--- TASK INSTRUCTIONS ---
**a.** Summarize the passage on dynamic set filters in two sentences.
**b.** According to the passage on dynamic set filters, what is the typical size of the cache lines by which a CPU reads data from memory?
**c.** List every part into which the passage on dynamic set filters breaks down query time.

--- SUPPLIED PASSAGE ---
The cardinality of the sets in real applications is constantly changing and unpredictable [5, 10, 11]. For example, the arrival of items in stream processing applications shows high dynamics [12]. Since aforementioned static structures [2, 7, 8] cannot adjust capacity, they fail to represent the dynamics of set cardinality, and the cost of rebuilding a larger static structure is unacceptable. Very limited work has been done to cope with frequently changing sets. The notable exceptions include dynamic bloom filter (DBF) [10] and dynamic cuckoo filter (DCF) [5]. To dynamically extend and downsize capacity, DBF [10] appends and merges multiple homogeneous CBFs. However, using multiple CBFs leads to the problem of unreliable deletion. DCF [10] further utilizes multiple CFs to store the fingerprint of an item, and thus supports reliable delete operation.

Fig. 1.
figure 1

The time breakdown of a query in DBF and DCF

However, the query performance of existing dynamic set representation structures [5, 10] is unsatisfied. Both DBF [10] and DCF [5] are filter-level extensions, which require a single membership query to probe all conjoint filters one by one until the result is found. Today’s CPU reads data from memory at a coarse-grained granularity of cache lines, which are typically 64 to 128 bytes [3]. However, a query in DBF and DCF must access multiple discrete counters and buckets, which are usually much smaller than a cache line [7, 8]. Therefore, a query in existing dynamic set representation structures performs a large number of small discrete memory accesses and reads a large amount of unnecessary data from memory, resulting in long membership query time.

In Fig. 1, we examine the query performance of DBF and DCF by experiments with real-world network traffic traces [1]. We deploy DBF and DCF on a server with an Intel 2.60 GHz CPU and 64 GB memory. In each experiment, we run \(1\times 10^{6}\) queries and record the average query time. We breakdown the query time into three parts, including hash computation time, memory access time, and item check time. The results show that with the increase of the number of static filters, the memory access time grows rapidly and contributes a significant fraction of 90% to the query time. If we can reduce the memory access time, the query performance can be greatly improved.

--- Dataset entries ---

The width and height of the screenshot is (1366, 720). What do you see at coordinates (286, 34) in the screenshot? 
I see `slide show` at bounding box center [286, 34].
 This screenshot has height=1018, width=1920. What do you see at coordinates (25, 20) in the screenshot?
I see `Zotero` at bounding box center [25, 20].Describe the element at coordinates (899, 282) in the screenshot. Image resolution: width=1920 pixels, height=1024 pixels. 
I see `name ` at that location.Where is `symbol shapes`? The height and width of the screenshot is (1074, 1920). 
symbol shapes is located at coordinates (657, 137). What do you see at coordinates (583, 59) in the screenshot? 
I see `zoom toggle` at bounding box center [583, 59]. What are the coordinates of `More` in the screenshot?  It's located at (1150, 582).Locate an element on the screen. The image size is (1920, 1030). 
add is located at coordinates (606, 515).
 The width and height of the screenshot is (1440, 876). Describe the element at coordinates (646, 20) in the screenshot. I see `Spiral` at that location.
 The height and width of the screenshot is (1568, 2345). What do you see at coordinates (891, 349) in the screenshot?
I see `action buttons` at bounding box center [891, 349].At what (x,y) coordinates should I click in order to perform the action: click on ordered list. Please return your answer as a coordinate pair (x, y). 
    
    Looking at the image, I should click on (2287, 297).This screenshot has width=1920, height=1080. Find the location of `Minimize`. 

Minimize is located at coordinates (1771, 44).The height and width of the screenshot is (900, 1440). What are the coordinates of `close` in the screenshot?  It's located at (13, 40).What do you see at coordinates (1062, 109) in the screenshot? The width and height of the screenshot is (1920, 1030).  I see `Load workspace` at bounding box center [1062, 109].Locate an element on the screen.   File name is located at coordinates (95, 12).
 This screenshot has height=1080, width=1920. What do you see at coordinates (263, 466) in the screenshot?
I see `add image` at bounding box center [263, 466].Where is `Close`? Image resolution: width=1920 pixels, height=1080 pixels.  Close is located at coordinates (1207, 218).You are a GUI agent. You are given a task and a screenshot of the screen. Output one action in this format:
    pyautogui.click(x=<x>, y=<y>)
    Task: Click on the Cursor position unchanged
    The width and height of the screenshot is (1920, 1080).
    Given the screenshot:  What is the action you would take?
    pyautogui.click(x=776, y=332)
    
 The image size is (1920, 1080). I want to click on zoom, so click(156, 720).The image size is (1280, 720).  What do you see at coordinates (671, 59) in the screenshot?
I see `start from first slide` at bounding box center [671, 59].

--- TASK RESPONSES ---
**a.** Static set representation structures cannot adjust their capacity to changing set cardinality, and the few dynamic alternatives, DBF and DCF, extend capacity by combining multiple filters, with DCF also supporting reliable deletion. Because a query in either structure must probe all conjoint filters and perform many small discrete memory accesses, experiments on real network traffic show that memory access time grows rapidly with the number of static filters and dominates query time.

**b.** Typically 64 to 128 bytes.

**c.**
- Hash computation time
- Memory access time
- Item check time